# EI Exemption Question



## Kitty3008 (Oct 1, 2016)

New poster, old lurker. Please be gentle for my first post!

I've looked on several pages and could not find the answer...

I own my own business, and recently found out I'm EI Exempt since I'm 100% owner/shareholder/director, etc.

Is there a special exemption form to fill out, or do I just file with CRA and leave out the EI section?

Thanks so much!


----------



## Market Lost (Jul 27, 2016)

Regulations like this can change frequently. I'd suggest you contact Service Canada, to see what forms if any you need to fill out.


----------



## ian (Jun 18, 2016)

My understanding is you pay EI if you are being T4'd. Sounds like other you will be taking it as business income/income or dividends to me.

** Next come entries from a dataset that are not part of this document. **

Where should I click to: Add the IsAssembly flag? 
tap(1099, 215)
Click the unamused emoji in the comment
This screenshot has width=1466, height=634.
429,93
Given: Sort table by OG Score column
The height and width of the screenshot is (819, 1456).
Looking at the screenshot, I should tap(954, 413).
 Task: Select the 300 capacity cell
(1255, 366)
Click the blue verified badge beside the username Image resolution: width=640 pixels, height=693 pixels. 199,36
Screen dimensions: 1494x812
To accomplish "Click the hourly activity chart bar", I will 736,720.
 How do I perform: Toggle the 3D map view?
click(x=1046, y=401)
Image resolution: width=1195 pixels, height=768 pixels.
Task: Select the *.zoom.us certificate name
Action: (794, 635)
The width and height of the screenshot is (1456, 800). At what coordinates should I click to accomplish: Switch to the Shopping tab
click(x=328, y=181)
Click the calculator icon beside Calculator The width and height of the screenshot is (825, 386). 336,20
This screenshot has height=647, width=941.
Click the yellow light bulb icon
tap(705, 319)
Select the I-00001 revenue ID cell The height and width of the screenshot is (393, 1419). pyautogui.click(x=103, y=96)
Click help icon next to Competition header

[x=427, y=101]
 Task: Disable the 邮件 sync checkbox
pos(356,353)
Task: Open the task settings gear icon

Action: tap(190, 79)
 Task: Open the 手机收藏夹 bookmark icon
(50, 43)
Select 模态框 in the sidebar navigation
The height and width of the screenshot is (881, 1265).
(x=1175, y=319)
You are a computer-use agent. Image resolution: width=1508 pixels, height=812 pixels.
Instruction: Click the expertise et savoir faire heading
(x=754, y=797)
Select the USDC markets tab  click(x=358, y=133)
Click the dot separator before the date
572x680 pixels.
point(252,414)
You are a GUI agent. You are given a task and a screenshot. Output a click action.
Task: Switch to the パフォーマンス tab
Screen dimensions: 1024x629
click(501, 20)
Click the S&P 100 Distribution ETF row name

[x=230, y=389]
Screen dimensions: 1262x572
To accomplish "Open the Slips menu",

If it is other income you will have to pay CPP-your share and the share that an employer would otherwise have to pay.


----------



## naysmitj (Sep 16, 2014)

Kitty3008 said:


> New poster, old lurker. Please be gentle for my first post!
> 
> I've looked on several pages and could not find the answer...
> 
> ...


Contact your accountant regarding this question as you are likely exempt because you may not be able to collect EI.


----------



## Plugging Along (Jan 3, 2011)

Kitty3008 said:


> New poster, old lurker. Please be gentle for my first post!
> 
> I've looked on several pages and could not find the answer...
> 
> ...


Confirm with your accountant if there is a form, ours set us initially. It can be either either T4 (employment income) and of course on t5 (divendend) income there is no ei or cpp.

There is actually a provision where you can opt in to pay EI (both employee and employer) portion for selected benefits (mat and perternity) leave, so you can get the benefits. However, once you start paying, you can not ever opt out on the future, so you need to run the calculations on your situation.

YOu can also opt out for CPP or opt in, we choose to opt in for CPP abut not EI, as we will not be having any more kids.


----------



## Market Lost (Jul 27, 2016)

Plugging Along said:


> YOu can also opt out for CPP or opt in, we choose to opt in for CPP abut not EI, as we will not be having any more kids.


Not sure what you mean here by opt out. There is no provision to opt out of CPP, unless you are collecting it already. If you only collect dividends from a corporation, then you are able to avoid CPP, but this isn't an opt out. 

Edit to note that there is an ability to opt out of CPP if you are employed and self-employed at the same time, but it is under specific rules.


----------